** WORK TO COMPLETE **
Every line in the material below that includes "agent" should be copied.

** DATA TO EXAMINE **
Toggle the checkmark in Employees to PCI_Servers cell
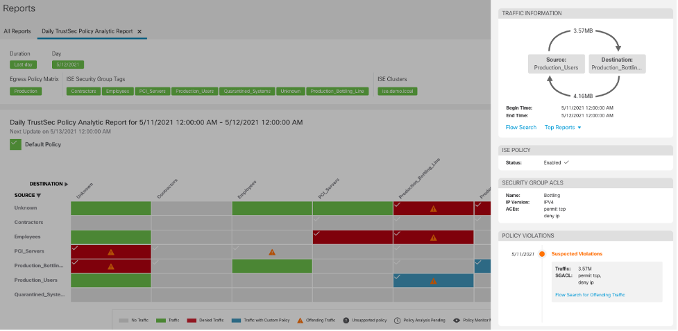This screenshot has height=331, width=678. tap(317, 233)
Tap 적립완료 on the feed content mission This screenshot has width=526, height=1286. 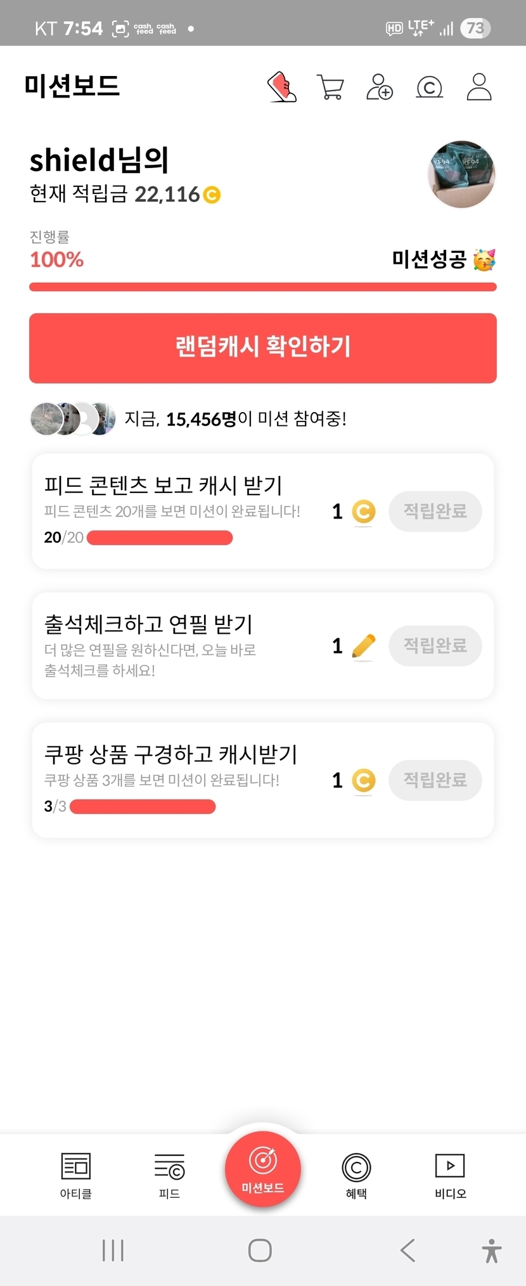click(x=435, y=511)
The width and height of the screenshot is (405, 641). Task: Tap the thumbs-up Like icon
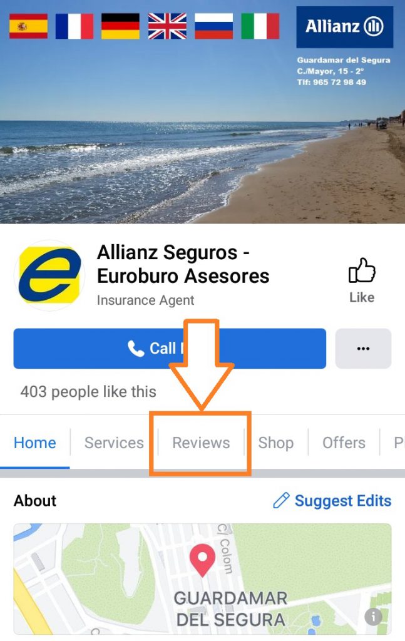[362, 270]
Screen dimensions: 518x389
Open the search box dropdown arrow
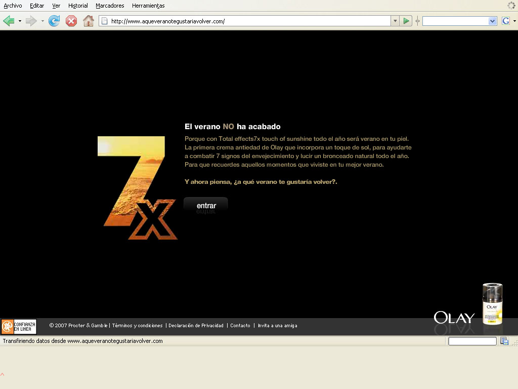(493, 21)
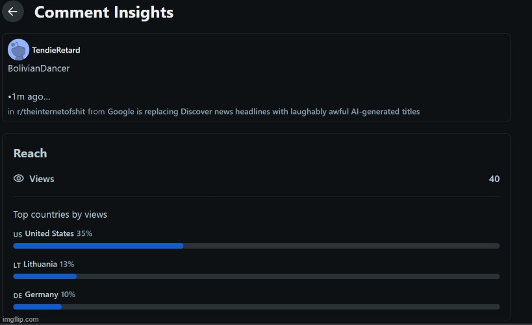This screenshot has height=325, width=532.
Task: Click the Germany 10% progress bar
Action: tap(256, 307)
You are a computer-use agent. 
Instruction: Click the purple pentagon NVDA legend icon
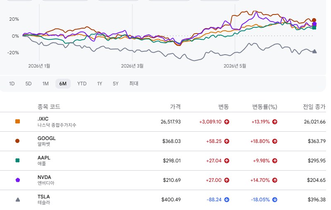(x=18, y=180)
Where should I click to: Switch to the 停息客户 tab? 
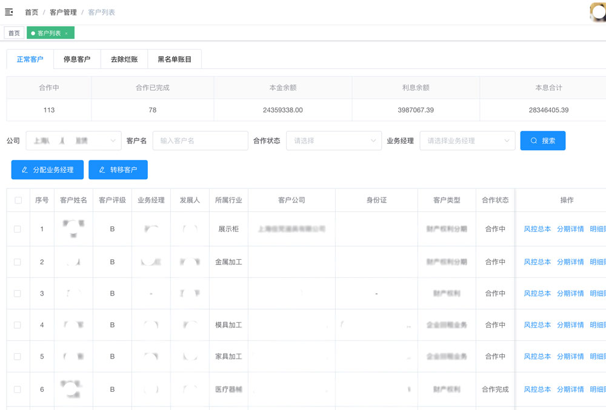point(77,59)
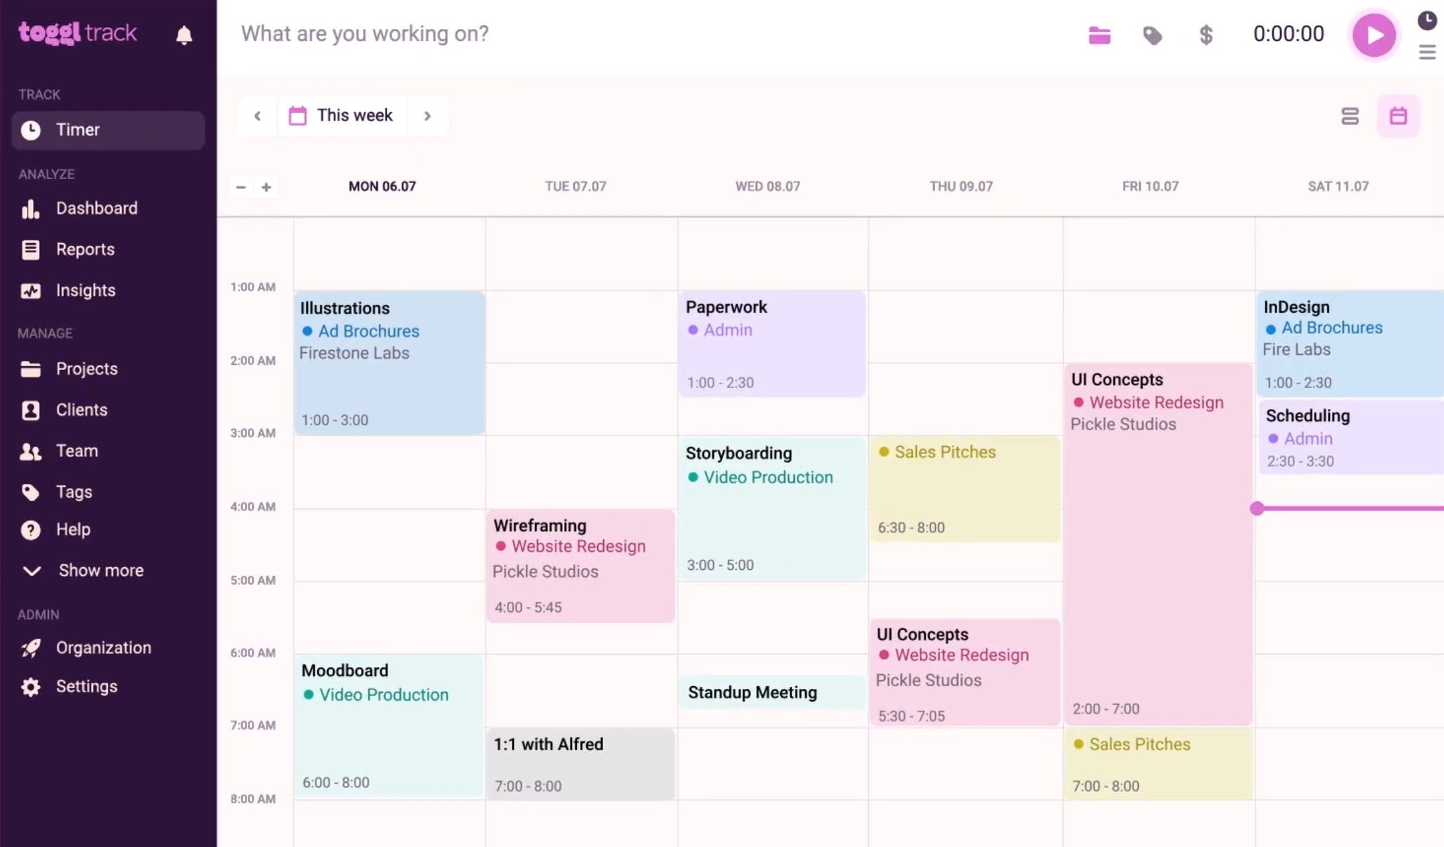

--

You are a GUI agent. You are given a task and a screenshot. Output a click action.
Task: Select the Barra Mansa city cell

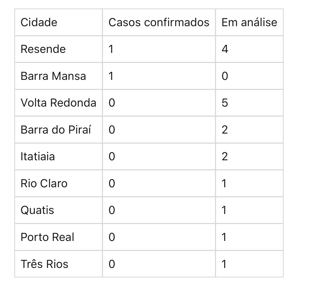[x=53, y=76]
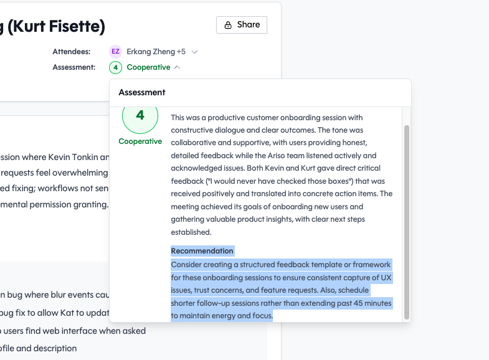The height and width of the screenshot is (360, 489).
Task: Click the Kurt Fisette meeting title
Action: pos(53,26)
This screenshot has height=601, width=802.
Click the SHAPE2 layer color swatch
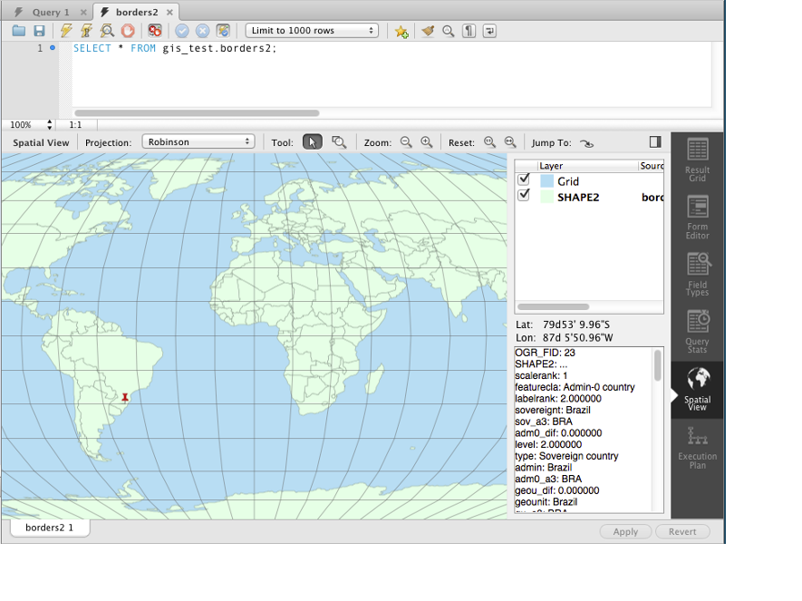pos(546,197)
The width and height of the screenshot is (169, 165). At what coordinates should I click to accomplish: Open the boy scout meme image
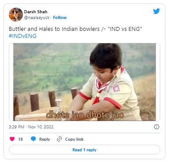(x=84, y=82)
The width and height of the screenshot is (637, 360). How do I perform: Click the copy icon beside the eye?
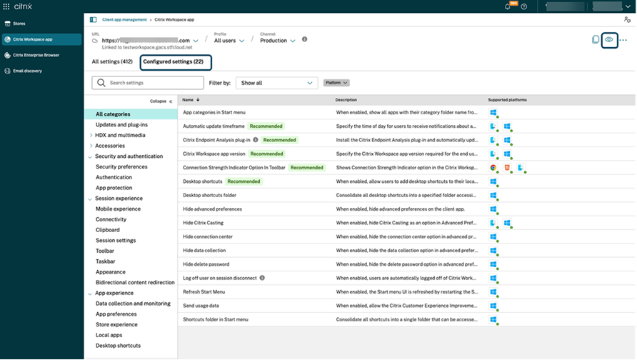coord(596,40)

* * *

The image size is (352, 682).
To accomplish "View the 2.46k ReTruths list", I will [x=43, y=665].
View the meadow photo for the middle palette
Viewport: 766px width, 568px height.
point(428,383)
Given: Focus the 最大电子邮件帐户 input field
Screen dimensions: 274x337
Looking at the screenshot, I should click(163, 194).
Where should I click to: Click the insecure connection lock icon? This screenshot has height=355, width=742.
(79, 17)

** TASK ANSWER **
You are a computer-use agent. 
You are a GUI agent. You are given a task and a screenshot. Output a click action.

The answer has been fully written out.